Your task is to transcribe the data in full.

▶ SUPPLIED DATA
################
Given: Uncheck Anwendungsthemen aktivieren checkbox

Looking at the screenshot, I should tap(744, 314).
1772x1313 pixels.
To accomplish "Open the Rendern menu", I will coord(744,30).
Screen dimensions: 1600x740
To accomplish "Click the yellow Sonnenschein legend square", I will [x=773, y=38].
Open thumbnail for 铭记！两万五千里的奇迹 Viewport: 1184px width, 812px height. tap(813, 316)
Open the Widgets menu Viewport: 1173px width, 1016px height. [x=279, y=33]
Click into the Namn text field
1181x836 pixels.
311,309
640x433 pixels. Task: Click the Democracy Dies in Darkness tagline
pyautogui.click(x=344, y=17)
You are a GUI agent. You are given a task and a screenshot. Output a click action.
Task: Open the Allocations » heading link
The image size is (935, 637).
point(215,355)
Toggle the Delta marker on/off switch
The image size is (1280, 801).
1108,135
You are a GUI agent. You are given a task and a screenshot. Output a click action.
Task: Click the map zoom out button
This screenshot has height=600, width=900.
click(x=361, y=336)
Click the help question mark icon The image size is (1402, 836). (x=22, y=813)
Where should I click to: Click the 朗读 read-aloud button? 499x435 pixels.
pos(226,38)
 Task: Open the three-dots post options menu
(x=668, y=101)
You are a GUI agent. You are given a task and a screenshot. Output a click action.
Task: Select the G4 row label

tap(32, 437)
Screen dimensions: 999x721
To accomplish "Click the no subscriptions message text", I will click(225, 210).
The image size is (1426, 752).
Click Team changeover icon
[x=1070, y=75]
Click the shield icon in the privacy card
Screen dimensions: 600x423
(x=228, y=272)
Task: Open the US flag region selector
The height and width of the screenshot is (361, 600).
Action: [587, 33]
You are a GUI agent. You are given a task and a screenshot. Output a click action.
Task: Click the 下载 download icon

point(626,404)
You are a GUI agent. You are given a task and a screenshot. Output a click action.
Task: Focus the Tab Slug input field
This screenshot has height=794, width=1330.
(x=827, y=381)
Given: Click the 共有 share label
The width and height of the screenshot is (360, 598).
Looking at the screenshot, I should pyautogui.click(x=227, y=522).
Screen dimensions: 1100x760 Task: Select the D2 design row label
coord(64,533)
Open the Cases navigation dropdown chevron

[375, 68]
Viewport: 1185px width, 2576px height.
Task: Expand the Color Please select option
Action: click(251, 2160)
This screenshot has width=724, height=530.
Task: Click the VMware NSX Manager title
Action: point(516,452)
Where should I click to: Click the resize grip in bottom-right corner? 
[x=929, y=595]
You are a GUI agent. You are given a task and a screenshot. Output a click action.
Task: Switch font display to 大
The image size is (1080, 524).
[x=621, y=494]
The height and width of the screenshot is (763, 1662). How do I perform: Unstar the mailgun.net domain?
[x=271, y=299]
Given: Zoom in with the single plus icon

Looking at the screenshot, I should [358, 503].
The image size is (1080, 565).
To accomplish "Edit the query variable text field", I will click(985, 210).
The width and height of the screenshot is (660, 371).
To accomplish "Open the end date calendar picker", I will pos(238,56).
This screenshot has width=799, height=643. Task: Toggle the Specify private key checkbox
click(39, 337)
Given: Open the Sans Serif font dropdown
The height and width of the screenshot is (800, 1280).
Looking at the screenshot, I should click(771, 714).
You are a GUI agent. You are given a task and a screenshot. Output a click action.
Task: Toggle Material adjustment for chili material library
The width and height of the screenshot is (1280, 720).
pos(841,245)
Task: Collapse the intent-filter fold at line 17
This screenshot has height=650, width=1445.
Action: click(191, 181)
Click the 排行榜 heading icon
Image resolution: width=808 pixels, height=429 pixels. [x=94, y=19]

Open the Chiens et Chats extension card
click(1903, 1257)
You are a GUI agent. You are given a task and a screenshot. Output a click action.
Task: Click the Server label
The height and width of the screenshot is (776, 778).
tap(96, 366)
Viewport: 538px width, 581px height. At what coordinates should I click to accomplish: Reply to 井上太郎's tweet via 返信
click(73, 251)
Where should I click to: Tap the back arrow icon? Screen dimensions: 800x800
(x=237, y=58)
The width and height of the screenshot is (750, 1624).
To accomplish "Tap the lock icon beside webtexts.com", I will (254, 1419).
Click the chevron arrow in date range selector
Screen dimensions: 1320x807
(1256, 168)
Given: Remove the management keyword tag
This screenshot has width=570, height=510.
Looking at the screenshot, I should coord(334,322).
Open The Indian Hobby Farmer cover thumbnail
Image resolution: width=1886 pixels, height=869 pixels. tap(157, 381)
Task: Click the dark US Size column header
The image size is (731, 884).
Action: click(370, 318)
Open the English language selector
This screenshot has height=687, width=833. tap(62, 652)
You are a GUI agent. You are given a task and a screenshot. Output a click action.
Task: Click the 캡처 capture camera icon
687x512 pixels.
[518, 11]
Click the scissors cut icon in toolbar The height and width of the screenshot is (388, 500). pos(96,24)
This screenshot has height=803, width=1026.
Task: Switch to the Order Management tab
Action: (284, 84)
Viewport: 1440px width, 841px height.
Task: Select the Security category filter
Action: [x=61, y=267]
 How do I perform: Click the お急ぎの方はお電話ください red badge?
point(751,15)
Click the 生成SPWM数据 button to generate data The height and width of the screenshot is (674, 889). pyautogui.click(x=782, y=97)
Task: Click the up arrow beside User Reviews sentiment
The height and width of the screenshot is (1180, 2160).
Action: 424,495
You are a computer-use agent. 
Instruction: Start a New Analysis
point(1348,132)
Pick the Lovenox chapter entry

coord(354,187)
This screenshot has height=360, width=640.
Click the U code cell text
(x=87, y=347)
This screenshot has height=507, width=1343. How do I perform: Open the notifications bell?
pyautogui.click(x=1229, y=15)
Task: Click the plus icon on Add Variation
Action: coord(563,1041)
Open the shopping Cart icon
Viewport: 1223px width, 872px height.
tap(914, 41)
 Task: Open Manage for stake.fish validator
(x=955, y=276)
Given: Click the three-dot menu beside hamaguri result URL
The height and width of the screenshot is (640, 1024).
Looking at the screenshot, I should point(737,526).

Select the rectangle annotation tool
################
▶ ANSWER TO THE EXERCISE
Given: Uncheck Anwendungsthemen aktivieren checkbox

Looking at the screenshot, I should tap(744, 314).
1772x1313 pixels.
To accomplish "Open the Rendern menu", I will coord(744,30).
Screen dimensions: 1600x740
To accomplish "Click the yellow Sonnenschein legend square", I will [x=773, y=38].
Open thumbnail for 铭记！两万五千里的奇迹 Viewport: 1184px width, 812px height. tap(813, 316)
Open the Widgets menu Viewport: 1173px width, 1016px height. [x=279, y=33]
Click into the Namn text field
1181x836 pixels.
311,309
640x433 pixels. Task: Click the Democracy Dies in Darkness tagline
pyautogui.click(x=344, y=17)
You are a GUI agent. You are given a task and a screenshot. Output a click action.
Task: Open the Allocations » heading link
The image size is (935, 637).
point(215,355)
Toggle the Delta marker on/off switch
The image size is (1280, 801).
1108,135
You are a GUI agent. You are given a task and a screenshot. Output a click action.
Task: Click the map zoom out button
This screenshot has height=600, width=900.
click(x=361, y=336)
Click the help question mark icon The image size is (1402, 836). (x=22, y=813)
Where should I click to: Click the 朗读 read-aloud button? 499x435 pixels.
pos(226,38)
 Task: Open the three-dots post options menu
(x=668, y=101)
You are a GUI agent. You are given a task and a screenshot. Output a click action.
Task: Select the G4 row label

tap(32, 437)
Screen dimensions: 999x721
To accomplish "Click the no subscriptions message text", I will click(225, 210).
The image size is (1426, 752).
Click Team changeover icon
[x=1070, y=75]
Click the shield icon in the privacy card
Screen dimensions: 600x423
(x=228, y=272)
Task: Open the US flag region selector
The height and width of the screenshot is (361, 600).
Action: [587, 33]
You are a GUI agent. You are given a task and a screenshot. Output a click action.
Task: Click the 下载 download icon

point(626,404)
You are a GUI agent. You are given a task and a screenshot. Output a click action.
Task: Focus the Tab Slug input field
This screenshot has height=794, width=1330.
(x=827, y=381)
Given: Click the 共有 share label
The width and height of the screenshot is (360, 598).
Looking at the screenshot, I should pyautogui.click(x=227, y=522).
Screen dimensions: 1100x760 Task: Select the D2 design row label
coord(64,533)
Open the Cases navigation dropdown chevron

[375, 68]
Viewport: 1185px width, 2576px height.
Task: Expand the Color Please select option
Action: click(251, 2160)
This screenshot has width=724, height=530.
Task: Click the VMware NSX Manager title
Action: point(516,452)
Where should I click to: Click the resize grip in bottom-right corner? 
[x=929, y=595]
You are a GUI agent. You are given a task and a screenshot. Output a click action.
Task: Switch font display to 大
The image size is (1080, 524).
[x=621, y=494]
The height and width of the screenshot is (763, 1662). How do I perform: Unstar the mailgun.net domain?
[x=271, y=299]
Given: Zoom in with the single plus icon

Looking at the screenshot, I should [358, 503].
The image size is (1080, 565).
To accomplish "Edit the query variable text field", I will click(985, 210).
The width and height of the screenshot is (660, 371).
To accomplish "Open the end date calendar picker", I will pos(238,56).
This screenshot has width=799, height=643. Task: Toggle the Specify private key checkbox
click(39, 337)
Given: Open the Sans Serif font dropdown
The height and width of the screenshot is (800, 1280).
Looking at the screenshot, I should click(771, 714).
You are a GUI agent. You are given a task and a screenshot. Output a click action.
Task: Toggle Material adjustment for chili material library
The width and height of the screenshot is (1280, 720).
pos(841,245)
Task: Collapse the intent-filter fold at line 17
This screenshot has height=650, width=1445.
Action: click(191, 181)
Click the 排行榜 heading icon
Image resolution: width=808 pixels, height=429 pixels. [x=94, y=19]

Open the Chiens et Chats extension card
click(1903, 1257)
You are a GUI agent. You are given a task and a screenshot. Output a click action.
Task: Click the Server label
The height and width of the screenshot is (776, 778).
tap(96, 366)
Viewport: 538px width, 581px height. At what coordinates should I click to accomplish: Reply to 井上太郎's tweet via 返信
click(73, 251)
Where should I click to: Tap the back arrow icon? Screen dimensions: 800x800
(x=237, y=58)
The width and height of the screenshot is (750, 1624).
To accomplish "Tap the lock icon beside webtexts.com", I will (254, 1419).
Click the chevron arrow in date range selector
Screen dimensions: 1320x807
(1256, 168)
Given: Remove the management keyword tag
This screenshot has width=570, height=510.
Looking at the screenshot, I should coord(334,322).
Open The Indian Hobby Farmer cover thumbnail
Image resolution: width=1886 pixels, height=869 pixels. tap(157, 381)
Task: Click the dark US Size column header
The image size is (731, 884).
Action: click(370, 318)
Open the English language selector
This screenshot has height=687, width=833. tap(62, 652)
You are a GUI agent. You are given a task and a screenshot. Output a click action.
Task: Click the 캡처 capture camera icon
687x512 pixels.
[518, 11]
Click the scissors cut icon in toolbar The height and width of the screenshot is (388, 500). pos(96,24)
This screenshot has height=803, width=1026.
Task: Switch to the Order Management tab
Action: (284, 84)
Viewport: 1440px width, 841px height.
Task: Select the Security category filter
Action: [x=61, y=267]
 How do I perform: Click the お急ぎの方はお電話ください red badge?
point(751,15)
Click the 生成SPWM数据 button to generate data The height and width of the screenshot is (674, 889). pyautogui.click(x=782, y=97)
Task: Click the up arrow beside User Reviews sentiment
The height and width of the screenshot is (1180, 2160).
Action: 424,495
You are a computer-use agent. 
Instruction: Start a New Analysis
point(1348,132)
Pick the Lovenox chapter entry

coord(354,187)
This screenshot has height=360, width=640.
Click the U code cell text
(x=87, y=347)
This screenshot has height=507, width=1343. How do I perform: Open the notifications bell?
pyautogui.click(x=1229, y=15)
Task: Click the plus icon on Add Variation
Action: coord(563,1041)
Open the shopping Cart icon
Viewport: 1223px width, 872px height.
tap(914, 41)
 Task: Open Manage for stake.fish validator
(x=955, y=276)
Given: Click the three-dot menu beside hamaguri result URL
The height and width of the screenshot is (640, 1024).
Looking at the screenshot, I should point(737,526).

Select the rectangle annotation tool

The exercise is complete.